_Exercise goal_
If a record holds a picture, please leave the picture out and copy the rest of the record exactly.

_Data for analysis_
━━━━━━━━━━━━━━━━━━━━━━━━━━━━━━

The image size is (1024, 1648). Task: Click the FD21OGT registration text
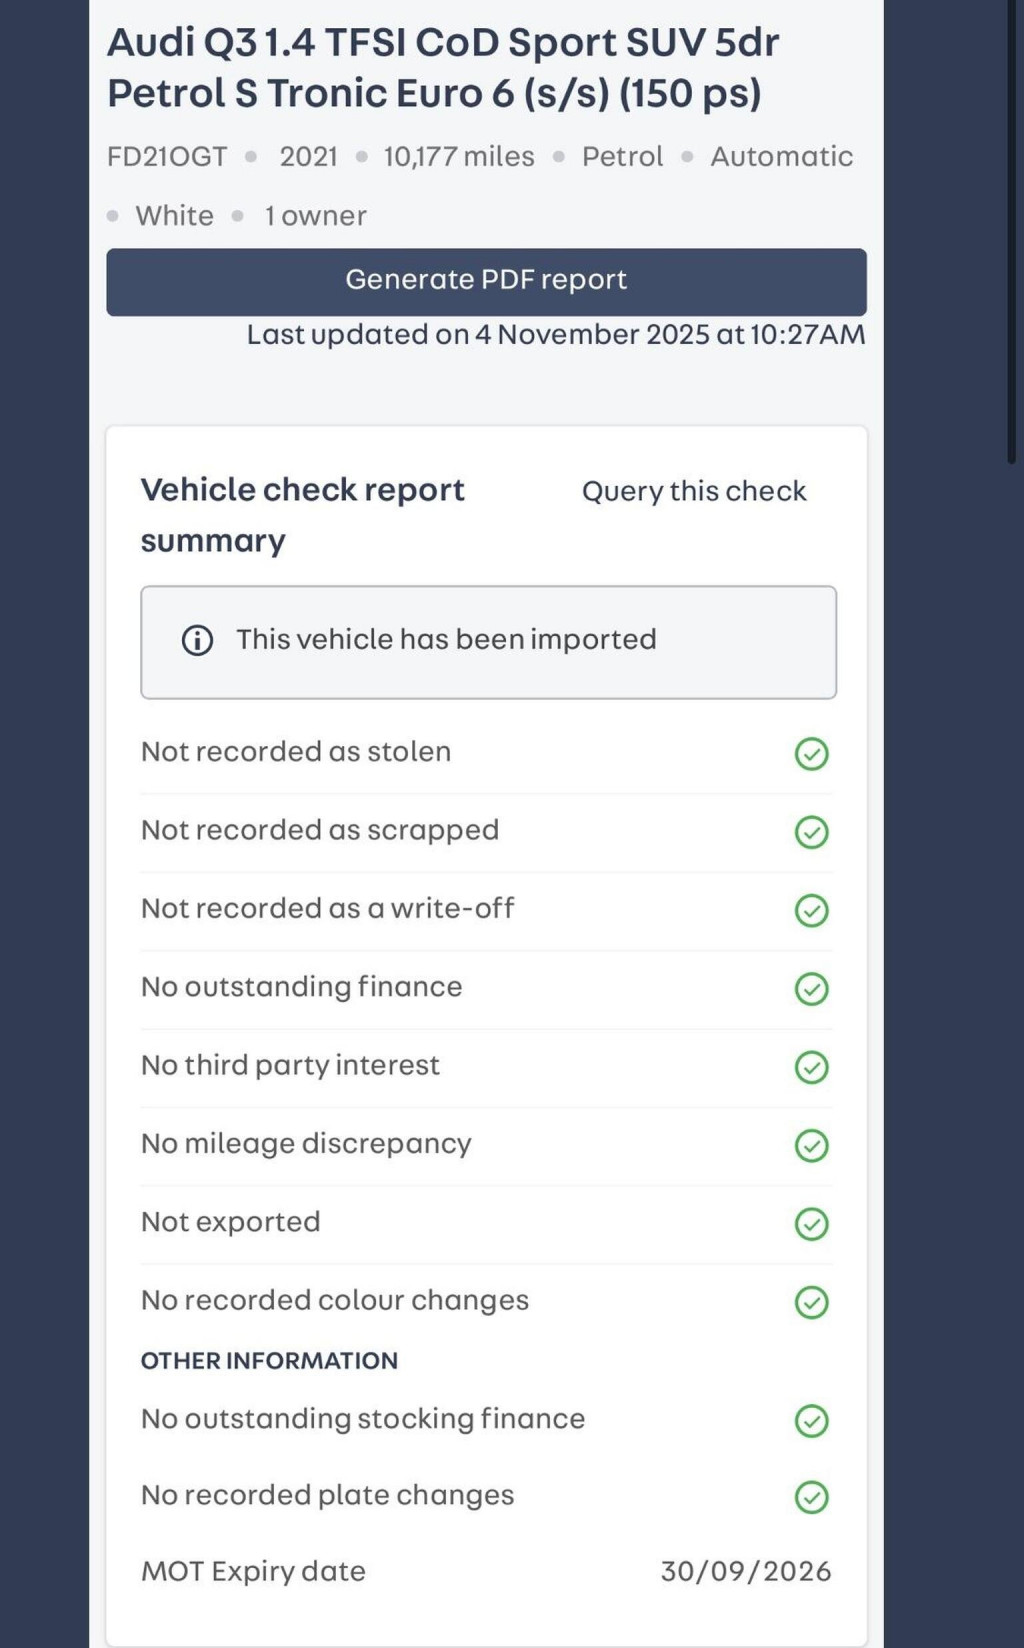click(167, 157)
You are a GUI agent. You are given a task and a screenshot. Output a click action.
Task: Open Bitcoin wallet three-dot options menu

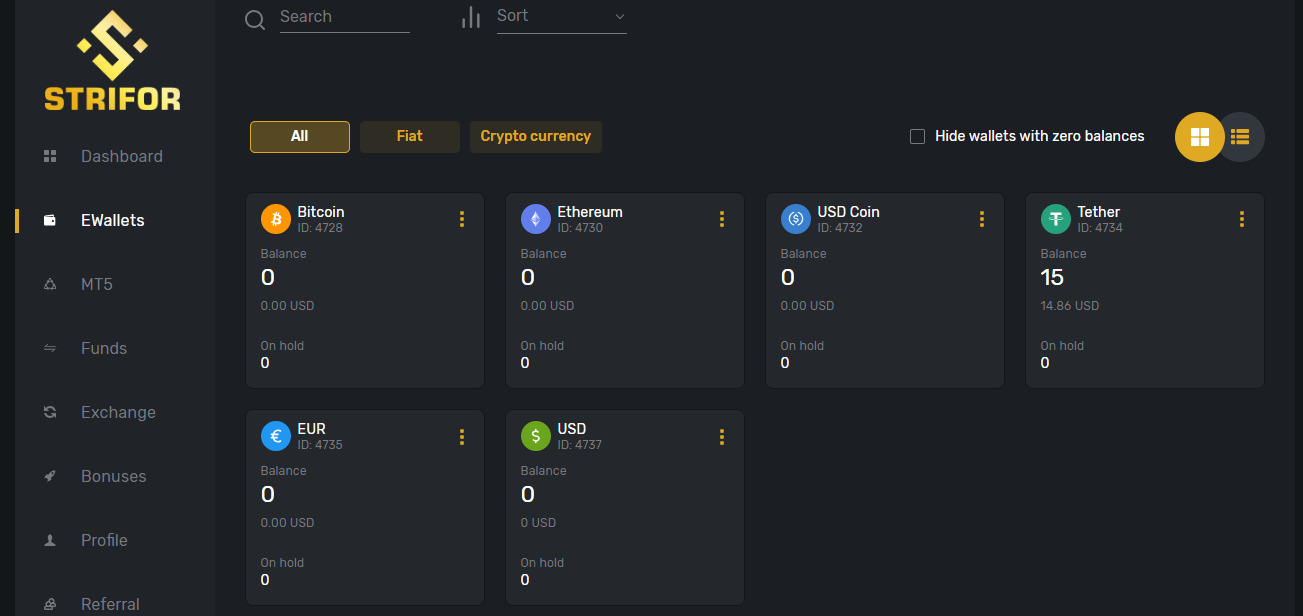(x=461, y=220)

━━━━━━━━━━━━━━━━━━━━━━━━━━━━━━

_Solution to this problem_
The image size is (1024, 1648). Task: Click the FD21OGT registration text
click(167, 157)
You are a GUI agent. You are given a task and a screenshot. Output a click action.
Task: Open Bitcoin wallet three-dot options menu

(x=461, y=220)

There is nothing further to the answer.